## 原文
——————————

創業9年目で売上300億円と、急成長を遂げている家電メーカー、アンカー・ジャパン。そのトップに立つのは、27歳入社→33歳アンカーグループ最年少役員→34歳でアンカー・ジャパンCEOに就任と、自身も猛スピードで変化し続けてきた、猿渡歩(えんど・あゆむ)氏だ。「大企業に入れば一生安泰」という常識が崩れた現代、個人の市場価値を高めるためには「1位にチャレンジする思考法」が必要だと猿渡氏は語る。そんな彼が牽引してきたアンカー・ジャパンの急成長の秘密が詰まった白熱の処女作『1位思考──後発でも圧倒的速さで成長できるシンプルな習慣』が話題となっている。
そこで本書の発売を記念し、ビジネスパーソン「あるある」全20の悩みを猿渡氏にぶつける特別企画がスタートした。第12回目は、「スタートアップ企業の成長戦略」について聞いた。(構成・川代紗生)
縮小市場でも
プロジェクター事業に取り組んだ理由
──アンカー・ジャパンは、代表的な製品であるバッテリーや充電器以外にも、イヤホン、スマートプロジェクターなどさまざまな製品を提供しています。
今回は、市場を見極め、開拓するまでの手順を具体的にお聞きできればと思います。
たとえば「デジタルカメラを開発したらどうか」など、新規事業へ挑戦したいという声が社内で出たら、猿渡さんはどのように分析しますか?
猿渡歩(以下、猿渡):今の例でいえば、デジタルカメラの市場は縮小傾向にあるので、そもそも参入するべきなのか、を吟味すると思います。
もちろん、プロ用の本格的な機材を求める人もいますが、スマートフォンのカメラが高機能になってきましたから、気軽に写真を撮りたい人の多くは「スマホで充分」と考えるでしょう。
その状況で参入して「新しい価値を出せるのか?」を慎重に考えると思います。

——————————

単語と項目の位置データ

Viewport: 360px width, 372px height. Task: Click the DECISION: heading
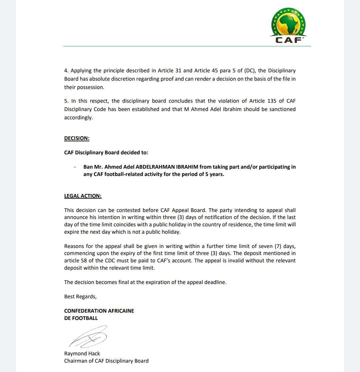(77, 138)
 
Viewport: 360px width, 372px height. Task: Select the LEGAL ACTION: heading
(83, 196)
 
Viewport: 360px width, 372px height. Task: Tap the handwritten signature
(88, 337)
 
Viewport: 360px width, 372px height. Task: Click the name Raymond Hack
(82, 353)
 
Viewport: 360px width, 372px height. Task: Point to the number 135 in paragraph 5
(272, 101)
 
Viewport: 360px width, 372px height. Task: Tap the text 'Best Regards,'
(80, 296)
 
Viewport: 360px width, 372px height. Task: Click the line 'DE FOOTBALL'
(81, 318)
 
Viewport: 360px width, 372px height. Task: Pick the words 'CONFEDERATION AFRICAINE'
(99, 311)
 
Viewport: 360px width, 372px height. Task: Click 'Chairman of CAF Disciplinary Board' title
(106, 361)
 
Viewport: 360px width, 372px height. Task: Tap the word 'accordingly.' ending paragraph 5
(79, 118)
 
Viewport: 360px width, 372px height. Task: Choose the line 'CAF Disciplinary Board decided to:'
(106, 153)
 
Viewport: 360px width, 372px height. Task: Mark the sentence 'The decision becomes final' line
(145, 282)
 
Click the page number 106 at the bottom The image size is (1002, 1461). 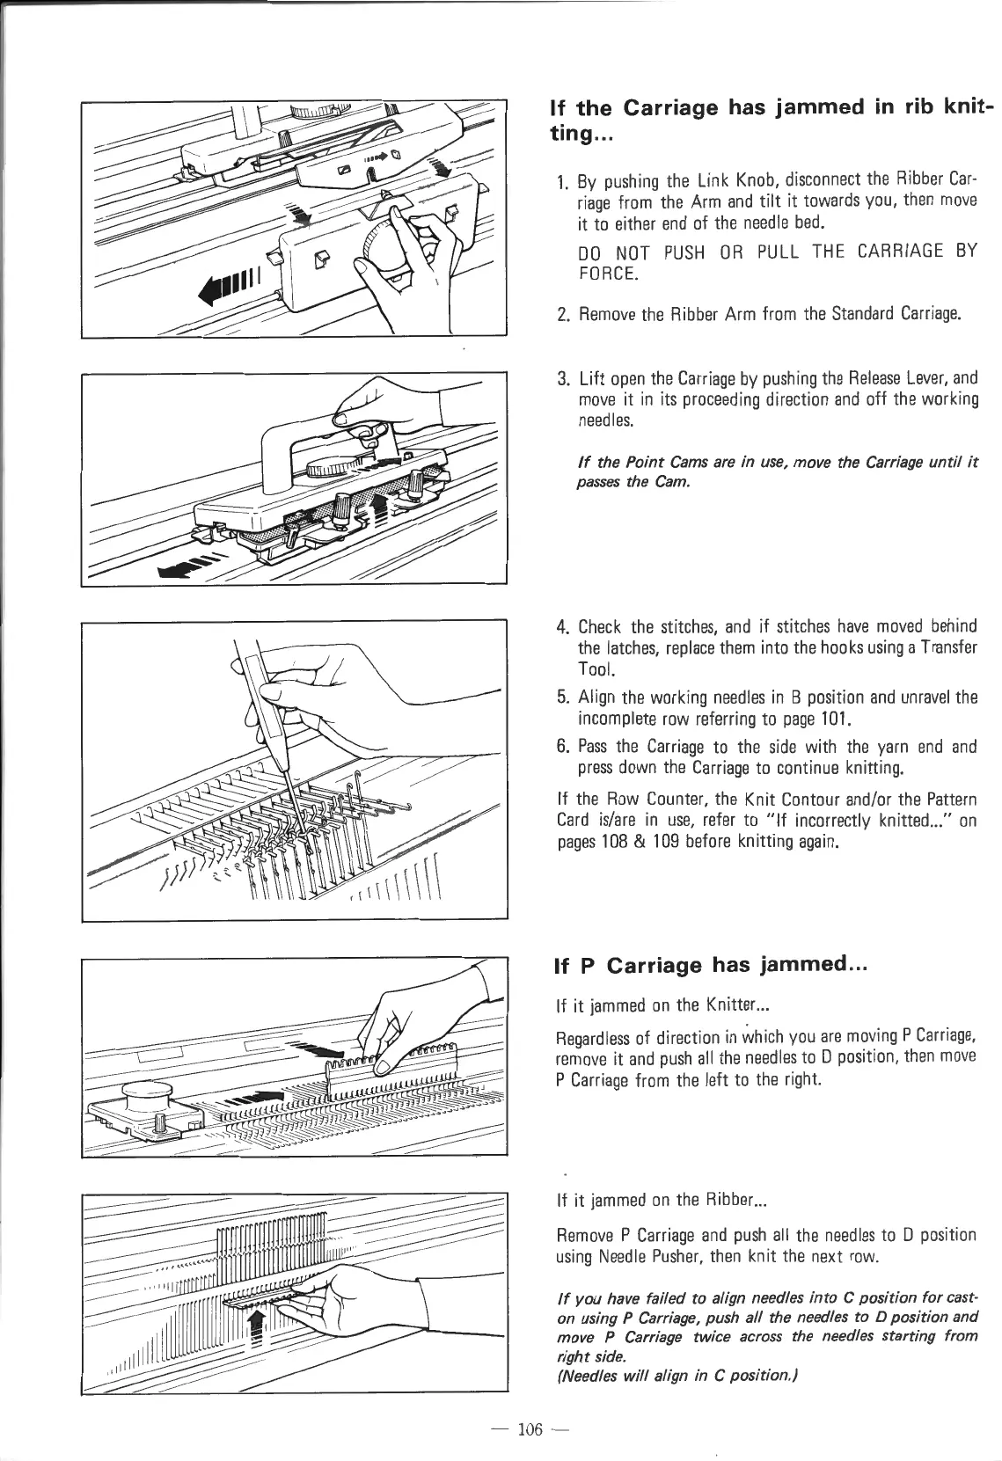click(528, 1429)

——————————

## 課題の要件
原文から、「創業9年目で売上300億円と」という語句を含むところで始まり「ざまな製品を提供しています。」で終わる部分を、一字一句変えずに書き写しなさい。

## 模範解答
創業9年目で売上300億円と、急成長を遂げている家電メーカー、アンカー・ジャパン。そのトップに立つのは、27歳入社→33歳アンカーグループ最年少役員→34歳でアンカー・ジャパンCEOに就任と、自身も猛スピードで変化し続けてきた、猿渡歩(えんど・あゆむ)氏だ。「大企業に入れば一生安泰」という常識が崩れた現代、個人の市場価値を高めるためには「1位にチャレンジする思考法」が必要だと猿渡氏は語る。そんな彼が牽引してきたアンカー・ジャパンの急成長の秘密が詰まった白熱の処女作『1位思考──後発でも圧倒的速さで成長できるシンプルな習慣』が話題となっている。
そこで本書の発売を記念し、ビジネスパーソン「あるある」全20の悩みを猿渡氏にぶつける特別企画がスタートした。第12回目は、「スタートアップ企業の成長戦略」について聞いた。(構成・川代紗生)
縮小市場でも
プロジェクター事業に取り組んだ理由
──アンカー・ジャパンは、代表的な製品であるバッテリーや充電器以外にも、イヤホン、スマートプロジェクターなどさまざまな製品を提供しています。